Is there too much emphasis on guided reading in primary classrooms? It's a question that many educators, like kindergarten teacher and literacy coach Cathy Mere, are starting to ask.
Guided reading provides opportunities to teach students the strategies they need to learn how to read increasingly challenging texts, but Cathy found that she needed to find other ways to help students gain independence. While maintaining guided reading as an important piece of their reading program, teachers need to offer students opportunities during the day to develop as readers, to learn to choose books, to find favorite genres and authors, and to talk about their reading.

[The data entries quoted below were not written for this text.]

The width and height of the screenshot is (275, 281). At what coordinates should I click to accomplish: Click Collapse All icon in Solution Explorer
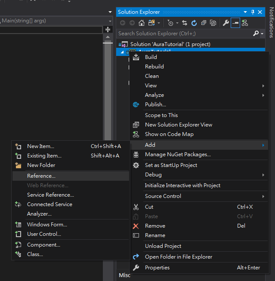203,23
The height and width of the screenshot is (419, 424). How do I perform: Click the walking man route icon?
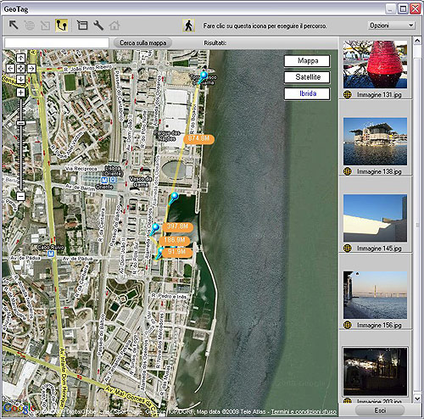click(x=188, y=25)
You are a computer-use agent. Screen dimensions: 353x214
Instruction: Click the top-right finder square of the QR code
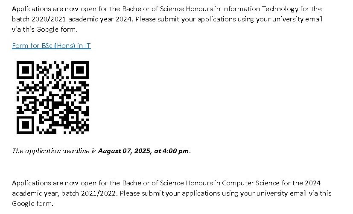coord(80,70)
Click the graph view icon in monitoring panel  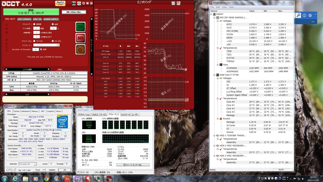pyautogui.click(x=173, y=3)
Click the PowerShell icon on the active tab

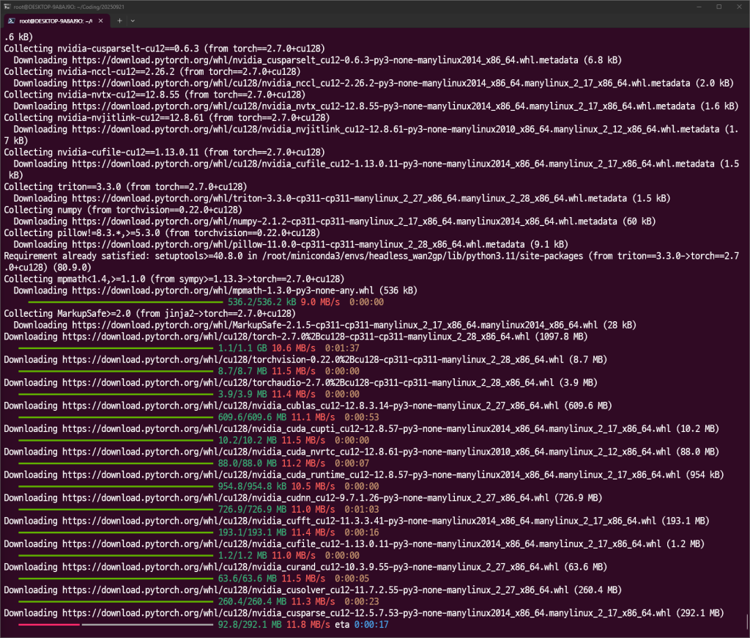10,21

In More Than Guided Reading, Cathy shares her journey as she moved from focusing on guided reading as the center of her reading program to placing children at the heart of literacy learning—not only providing more time for students to discover their reading lives, but also shaping instruction to meet the needs of the diverse learners in her classroom.

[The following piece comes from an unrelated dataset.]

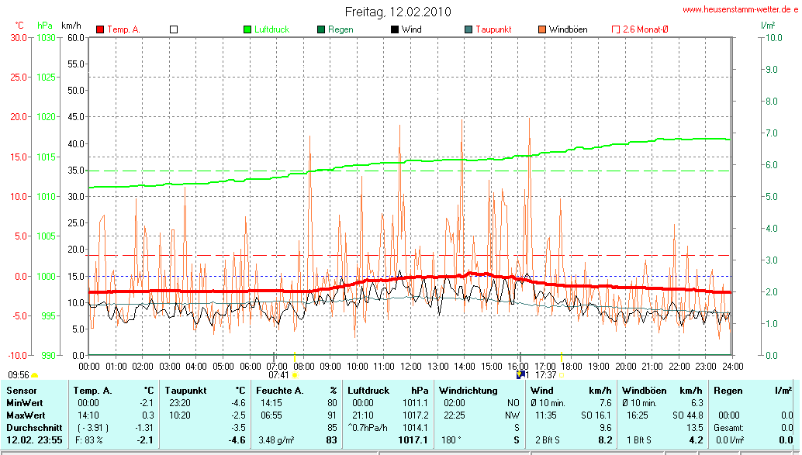Select the Luftdruck hPa column header
The width and height of the screenshot is (802, 455).
[x=387, y=391]
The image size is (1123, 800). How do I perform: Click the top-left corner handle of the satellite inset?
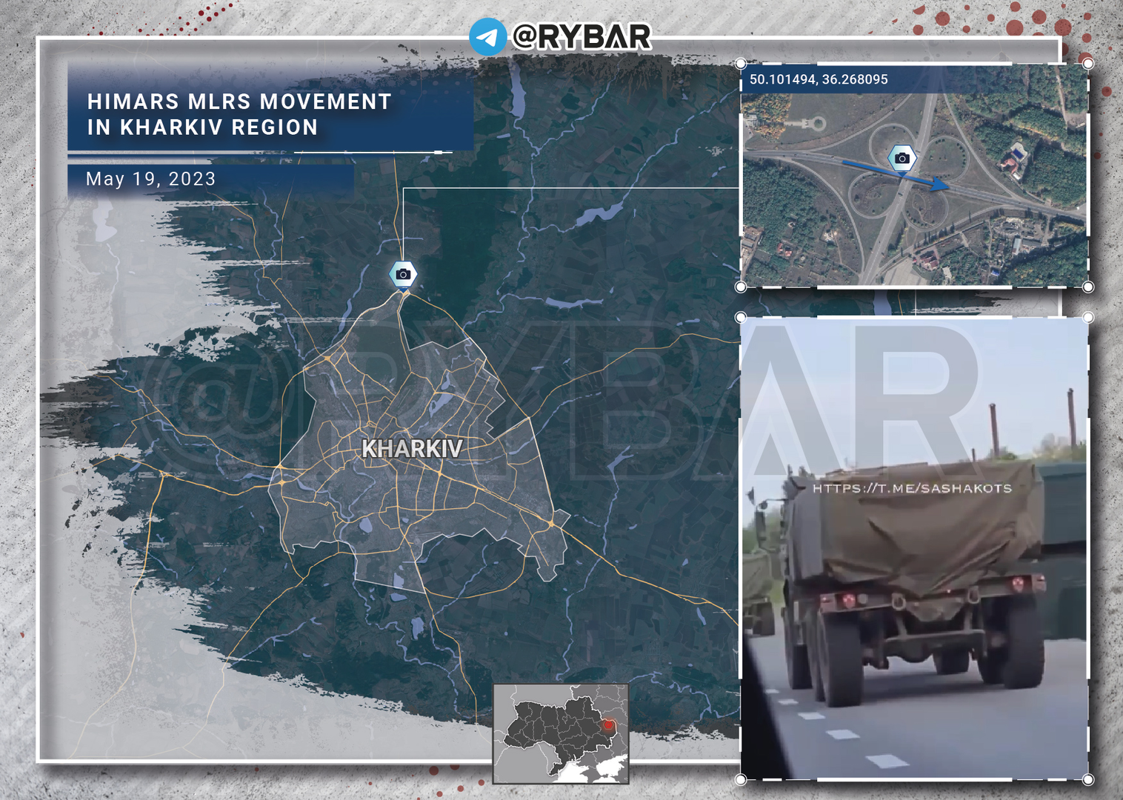click(740, 64)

By changing the structure of the day, Cathy found she was better able to adjust the support she was providing students, allowing time for whole-class focus lessons, conferences, and opportunities to share ideas, as well as reading from self-selected texts using the strategies, skills, and understandings acquired in reader's workshop. The focus lesson is the centerpiece of the workshop. It is often tied to a read-aloud and connected to learning from the previous day, helping to build skills, extend thinking, and develop independence over time.
This thoroughly practical text offers numerous sample lessons, questions for conferences, and ideas for revamping guided reading groups. It will help teachers tweak the mix of instructional components in their reading workshops, and provoke school-wide conversations about the place of guided reading in a complete literacy curriculum.